Pakistani politician and cleric Maulana Fazal-ur-Rehman is set to launch a protest march on Islamabad this Sunday. What Fazal calls an “Azadi March” or “freedom march” has achieved unprecedented media attention in Pakistan for the past three weeks. About 200 TV programs or talk shows on mainstream electronic media have been aired on domestic channels. Now the content on the march is shifting from news items to analyses and opinions. It is also shifting from Afghan and Indian media to mainstream international media, especially in the Persian Gulf region.

The cleric says the aim of the protest march is to oust the inefficient government of Prime Minister Imran Khan. However, in the same breath, he also criticizes the Pakistan Army and its Inter-Services Intelligence (ISI) agency for stealing the last general elections, though he has not filed any petition in the courts or with the Election Commission of Pakistan. He has also not attempted to impeach the prime minister in parliament in a constitutional manner.

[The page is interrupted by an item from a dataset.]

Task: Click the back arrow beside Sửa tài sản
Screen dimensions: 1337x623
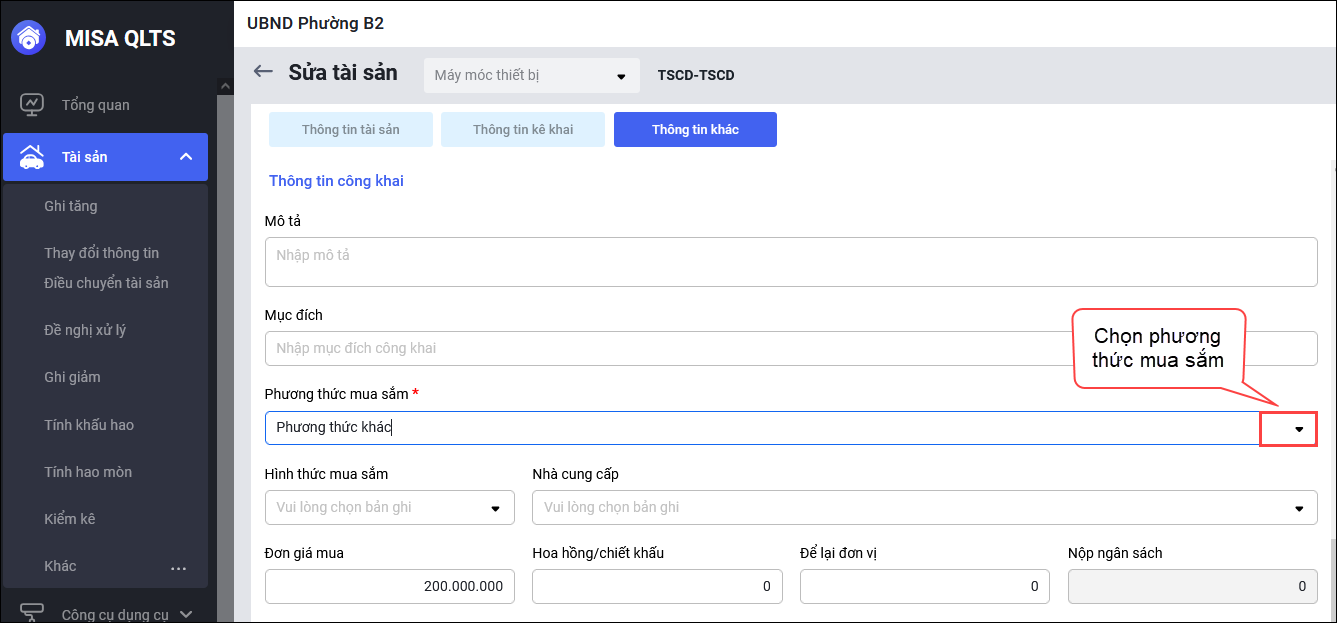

The main opposition parties, though ambiguous, support the protest march. A segment of society also views Fazal as a pawn of establishment. Therefore, a few political parties don’t trust him fully and are dealing with him cautiously. Neither his actual agenda nor the sources of massive funding to the corporate media busy shaping the perception against the government of Imran Khan is known. However, one thing is clear. Fazal has effectively diverted the attention of Pakistan’s government and media from the curfew in Indian-controlled Kashmir.

The “Rahbar Committee” (core committee) of the opposition parties has decided that negotiations with the government will be held only after it accepts the right to peaceful protest. The local opposition in Islamabad during a multiparty conference decided to observe the first day of Fazal’s march, October 27, as a black day in protest against the ongoing repression in Indian-administered Kashmir. However, politically informed people view the gathering, even on the first day, in Islamabad as an extension of the protest march to measure the mood and sentiment of the people against the government for any future course of action.

Fazal has issued guidelines and urged his followers to participate in his protest march. He has called upon workers, mainly the students of religious schools under like-minded clerics, to carry with them rations and other necessary items for at least four or five days, indicating the possibility of a long sit-in in Islamabad.

An interesting situation developed when the Lahore High Court, while hearing a petition against the establishment of a private militia (Ansar-ul-Islam) by Fazal, observed that political protests and sit-ins were part of a democratic system and such activities could not be controlled through judicial orders. The judiciary did not see anything unconstitutional in Ansar-ul-Islam. Nevertheless, the government has banned Ansar-ul-Islam and frozen its assets.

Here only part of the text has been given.